Folha de S. Paulo


Conheça a pirata que liderou um exército de 200 homens no século 16

Se você tivesse nascido na Europa, no século 16 e fosse um menino, provavelmente trabalharia ao lado de seu pai desde os quatro anos de idade. Não haveria escola para frequentar, e você não seria poupado de obrigações por ser criança.

As meninas, por sua vez, deveriam ficar ao lado das mães, cuidando da casa, supervisionando as plantações e o rebanho. Mas em 1530, na Irlanda, nasceu uma garota totalmente diferente e obstinada chamada Grace O'Malley.

Filha do grande capitão Owen O'Malley, Grace se tornaria a primeira rebelde dos mares, chegando a liderar um exército de 200 homens e lutando contra as leis da Inglaterra. Ela antecipou famosas piratas do Caribe que viriam mais tarde, como Ann Bony e Mary Read.

Divulgação
Estatua da irlandesa Grace O'Malley (c 1530 - c 1603), foi chefe do cla O Maille no oeste da Irlanda, seguindo os passos de seu pai Eoghan Dubhdara O Maille se tornando uma Pirata. Credit: Divulgacao ***DIREITOS RESERVADOS. NÃO PUBLICAR SEM AUTORIZAÇÃO DO DETENTOR DOS DIREITOS AUTORAIS E DE IMAGEM***
Estátua da pirata Grace O'Malley no jardim do Westport House, na Irlanda

PRECONCEITO

Grace se apaixonou pelo mar muito cedo e decidiu que viveria navegando, o que não foi nada fácil. Quando contou seus planos ao pai, ele riu e a proibiu, alegando que seu cabelo ficaria preso no mastro do navio.

Segundo lendas, para provar que seria uma excelente aprendiz –tão boa quanto um menino–, Grace cortou suas lindas e longas mechas vermelhas, vestiu calças e prometeu a si mesma que seria a melhor de todos a bordo da embarcação.

Impressionado com a audácia da filha única, o capitão a aceitou, sempre aos risos. Depois, a apelidou de "Grainne Mhaol", que significava "Grace, a careca", e ela passou a atravessar os mares com o pai e o irmão.

Alta, magra e de pele clara, a menina se tornou uma bela jovem e se casou, pela primeira vez, aos 16 anos. Seu marido, Donald O'Flahetyrs, a acompanhava nas viagens e admirava sua astúcia, competência náutica e estratégia militar.

- - -

**Exercício proposto:**
Retome o texto sobre a pirata Grace O'Malley e dê-lhe continuidade a partir da última frase. Os itens que vêm a seguir não precisam ser consultados.

**Itens:**
- - -

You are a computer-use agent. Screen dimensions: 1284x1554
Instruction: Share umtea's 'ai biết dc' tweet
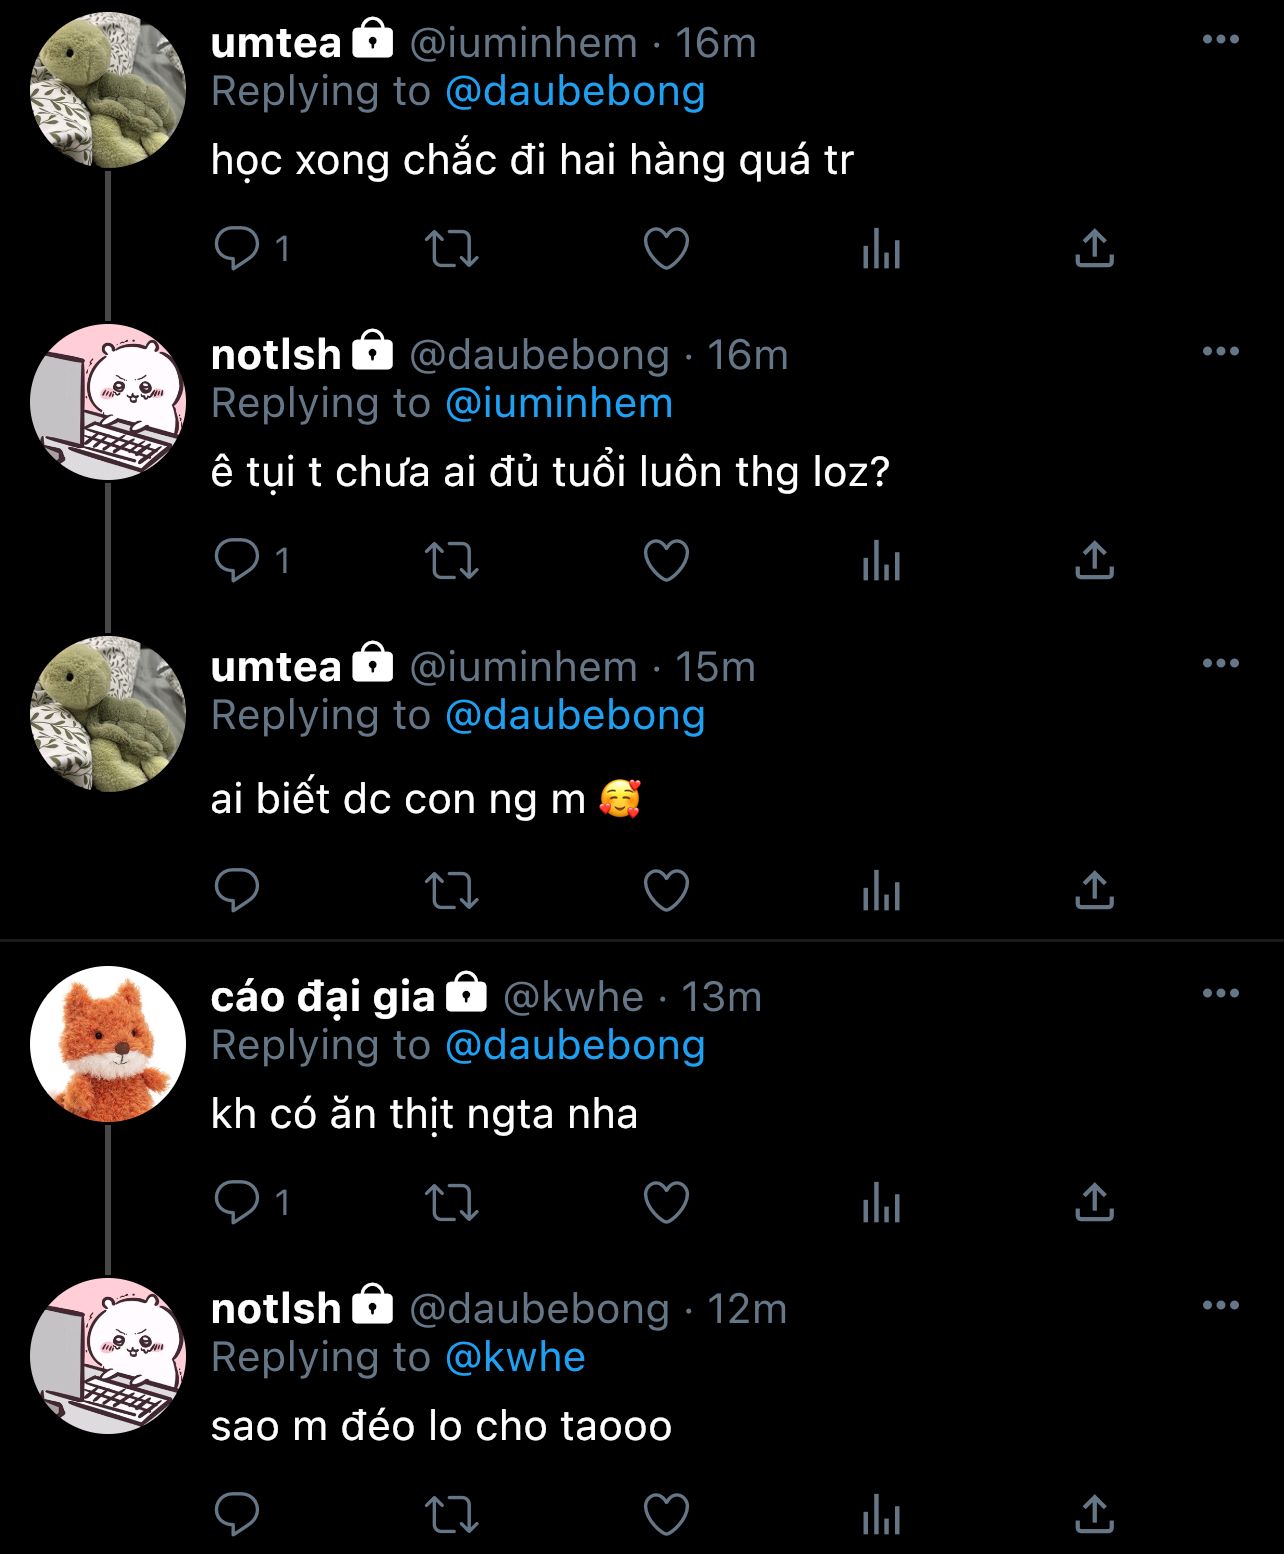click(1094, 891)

- - -

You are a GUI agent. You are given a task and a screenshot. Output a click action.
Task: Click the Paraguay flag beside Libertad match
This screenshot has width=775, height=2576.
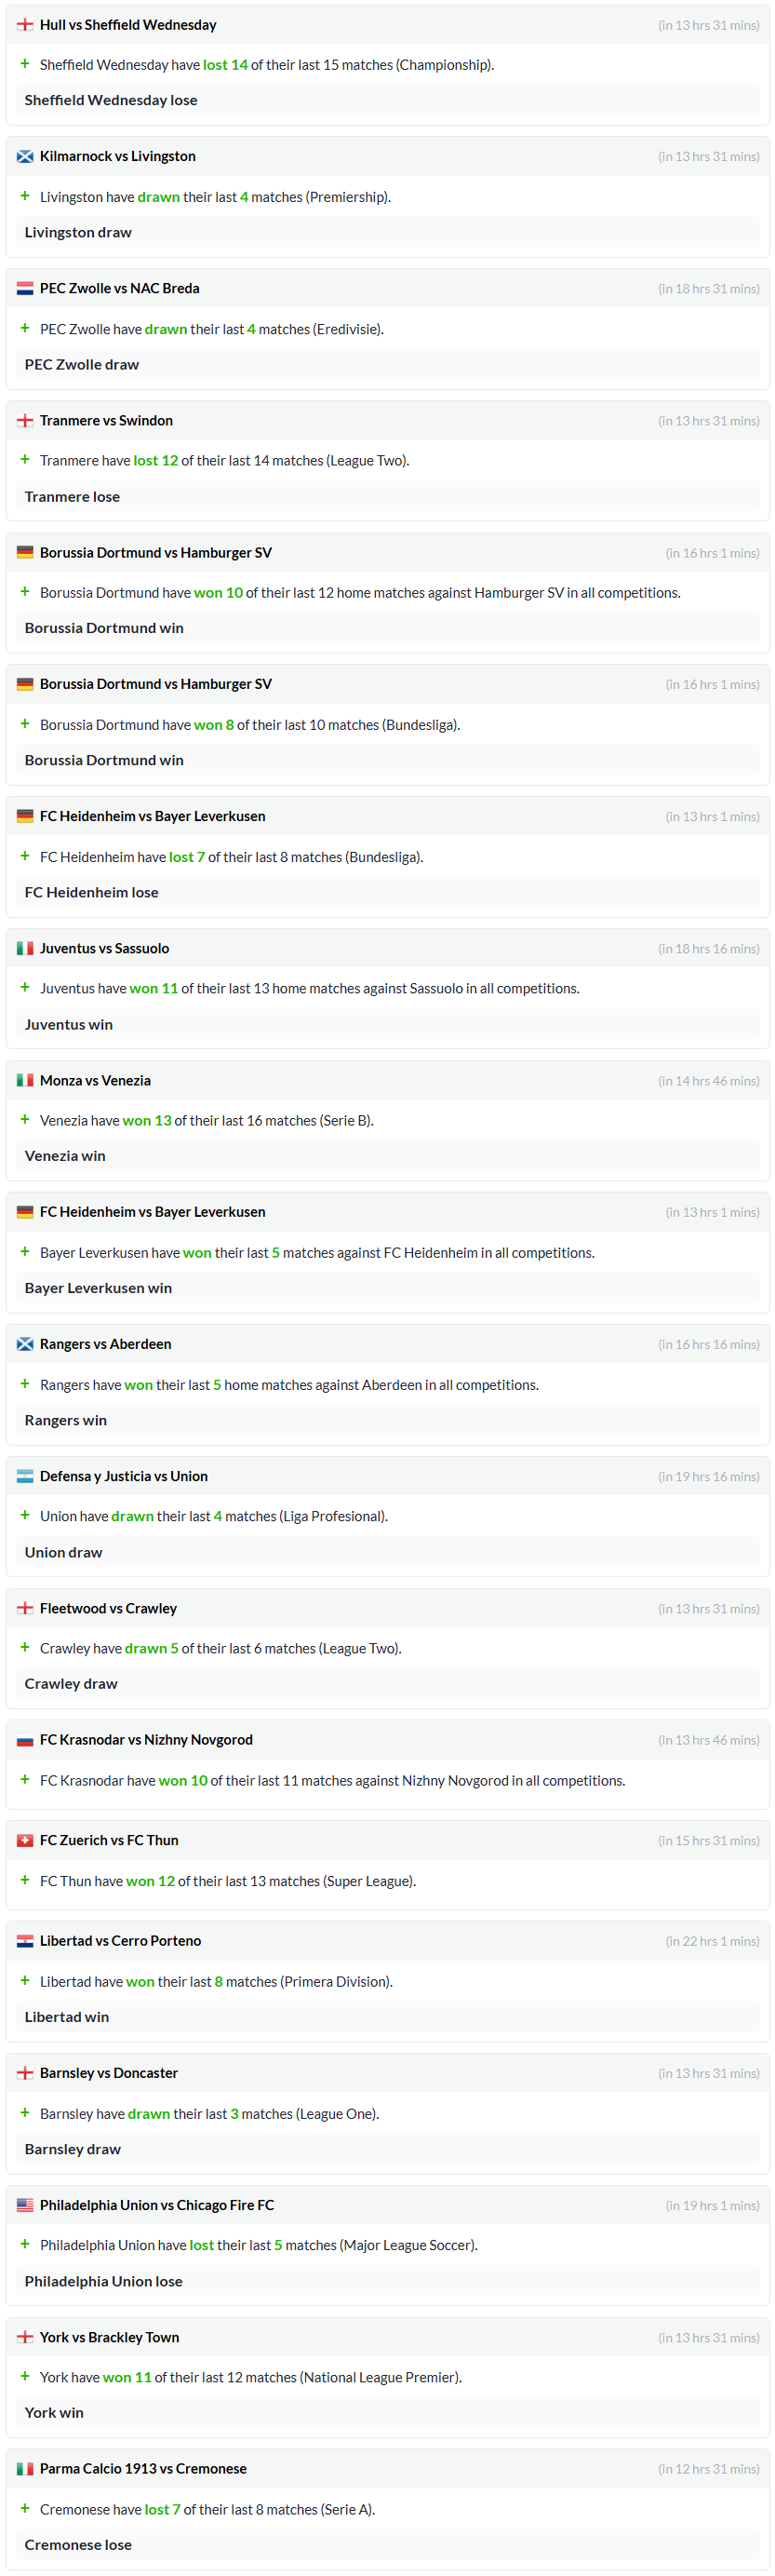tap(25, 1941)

- - -

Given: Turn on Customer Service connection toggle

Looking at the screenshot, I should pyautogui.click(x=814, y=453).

- - -

**Resposta ao exercício:**
Conhecedora das correntezas, que percorrera desde pequena, ela falava vários idiomas: latim, francês, espanhol, grego, gaélico. Como não frequentara escola, é provável que tenha se instruído com tutores e, principalmente, seu pai.

Viúva após 19 anos de casamento, com o primeiro marido morto em uma batalha, Grace logo se casaria pela segunda vez. Ao todo, teve quatro filhos, mas há lendas que citam outras crianças.

ENCONTRO COM ELIZABETH 1ª

Apenas uma mulher disputava com seu poder e carisma na época: Elizabeth 1ª, a grande rainha da Inglaterra. Criada na corte, cercada por conselheiros e habituada a manipulações políticas, Elizabeth tivera uma infância que era oposta à de Grace.

Muitas lendas falam do encontro das duas adversárias, que tiveram uma longa conversa em latim. Elizabeth devolveu a Grace terras que lhe haviam sido tomadas e libertou seu filho e irmão da prisão.

Em troca, Grace concordou em usar sua liderança para defender a rainha de seus inimigos na terra e no mar. Depois disso, ambas passaram a trocar cartas que expressavam uma amizade marcada por rivalidade, respeito e identificação.

Grace viveu até quase 70 anos, o que era muito raro naquele tempo. Sua vida se tornou símbolo de liberdade na Irlanda e inspirou inúmeros poemas, lendas e canções.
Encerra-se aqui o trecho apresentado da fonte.